━━━ Source records
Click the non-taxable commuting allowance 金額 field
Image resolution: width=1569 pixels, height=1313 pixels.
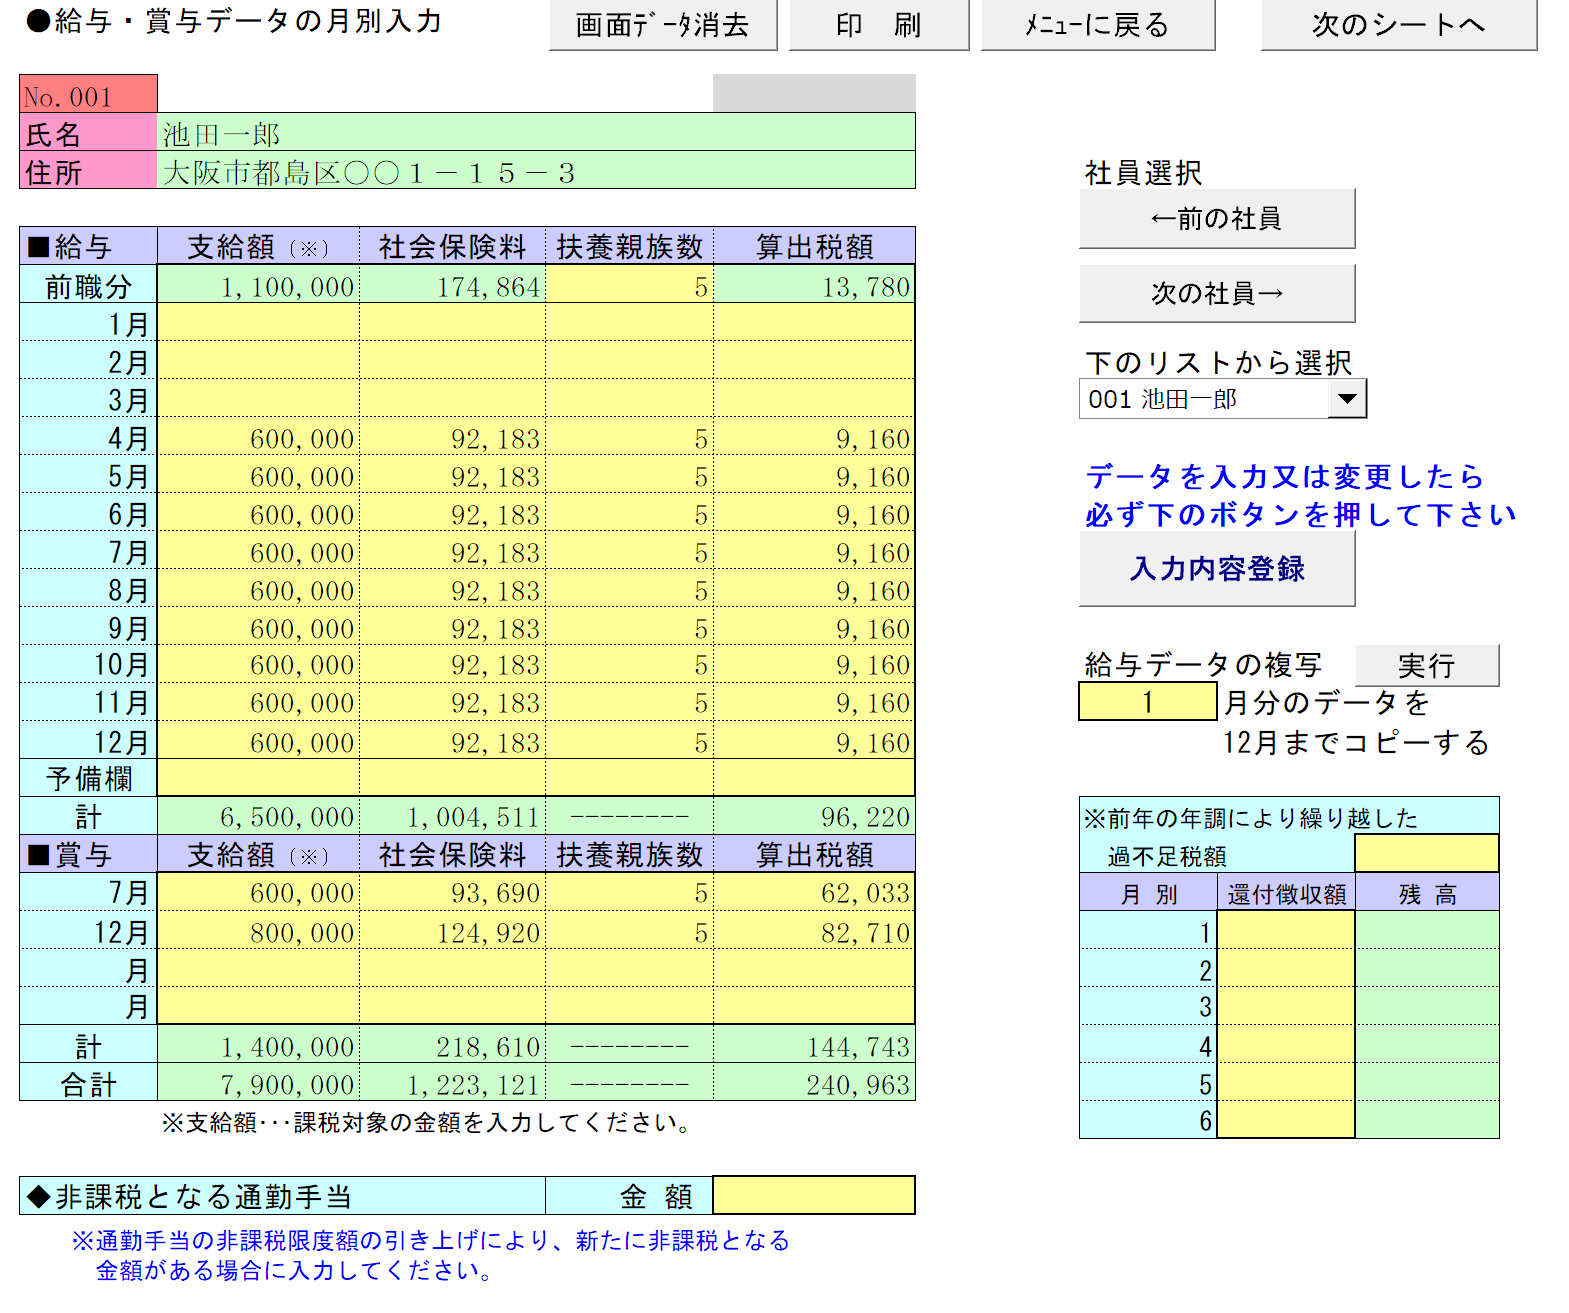coord(813,1195)
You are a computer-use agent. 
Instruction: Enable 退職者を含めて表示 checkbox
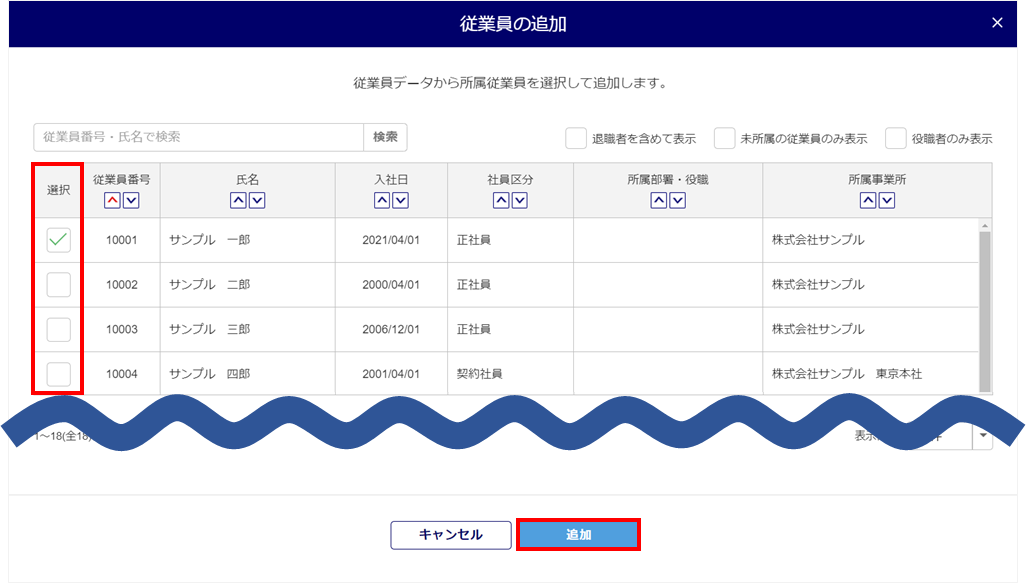point(575,138)
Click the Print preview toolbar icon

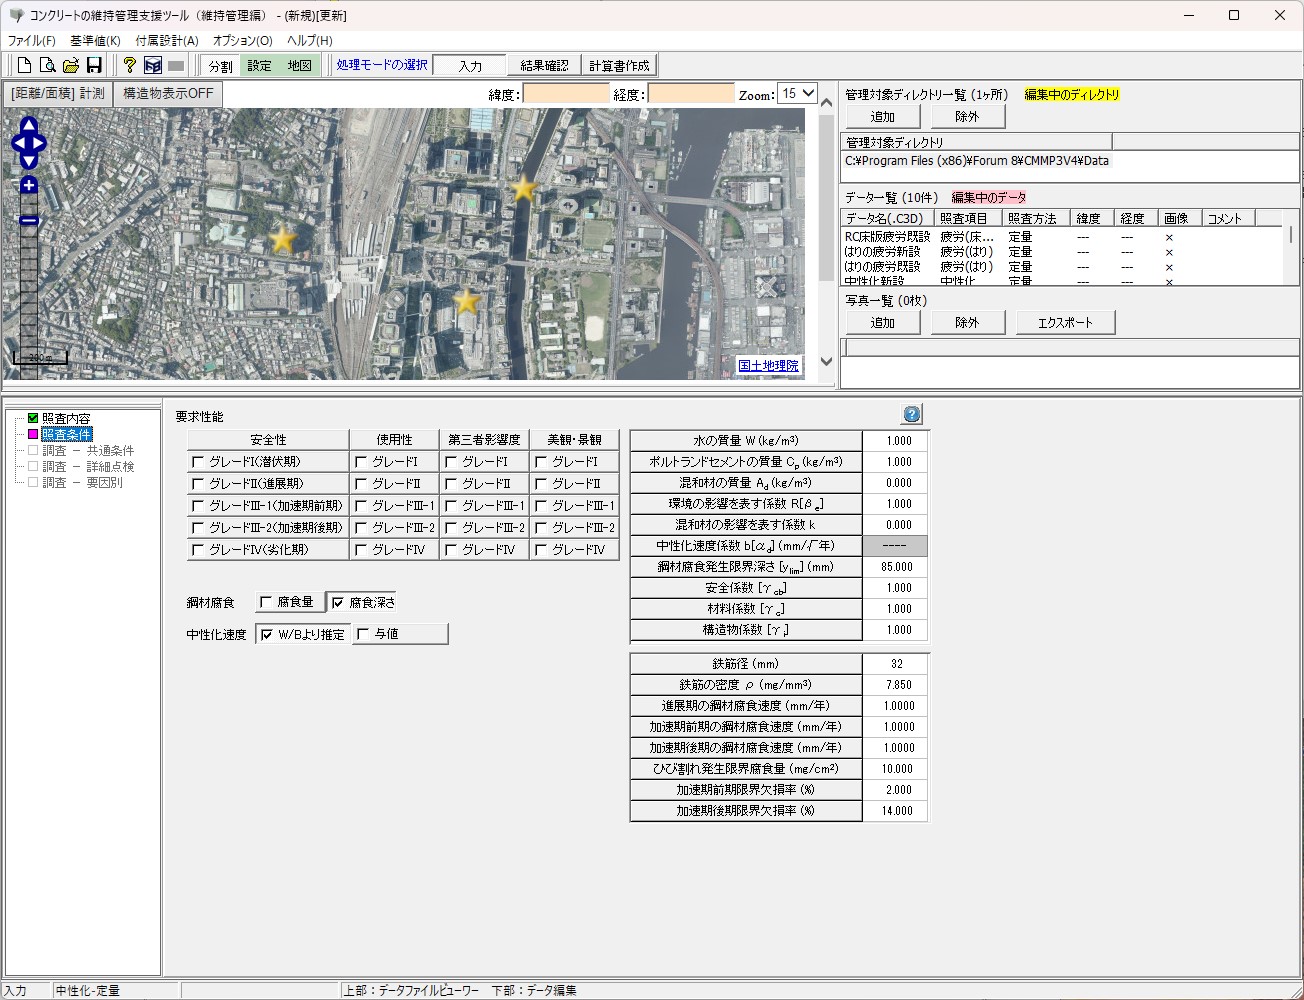coord(47,66)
━━━━━━
## Task brief:
Word for word, set down the lines from the line with "Image resolution: width=1569" through the last line of the entries, and nothing else; the pictures stay out.

## Solution for this exercise:
Image resolution: width=1569 pixels, height=1313 pixels.
coord(813,1195)
You are a computer-use agent. 
Instruction: Enable 退職者を含めて表示 checkbox
point(575,138)
Click the Print preview toolbar icon

coord(47,66)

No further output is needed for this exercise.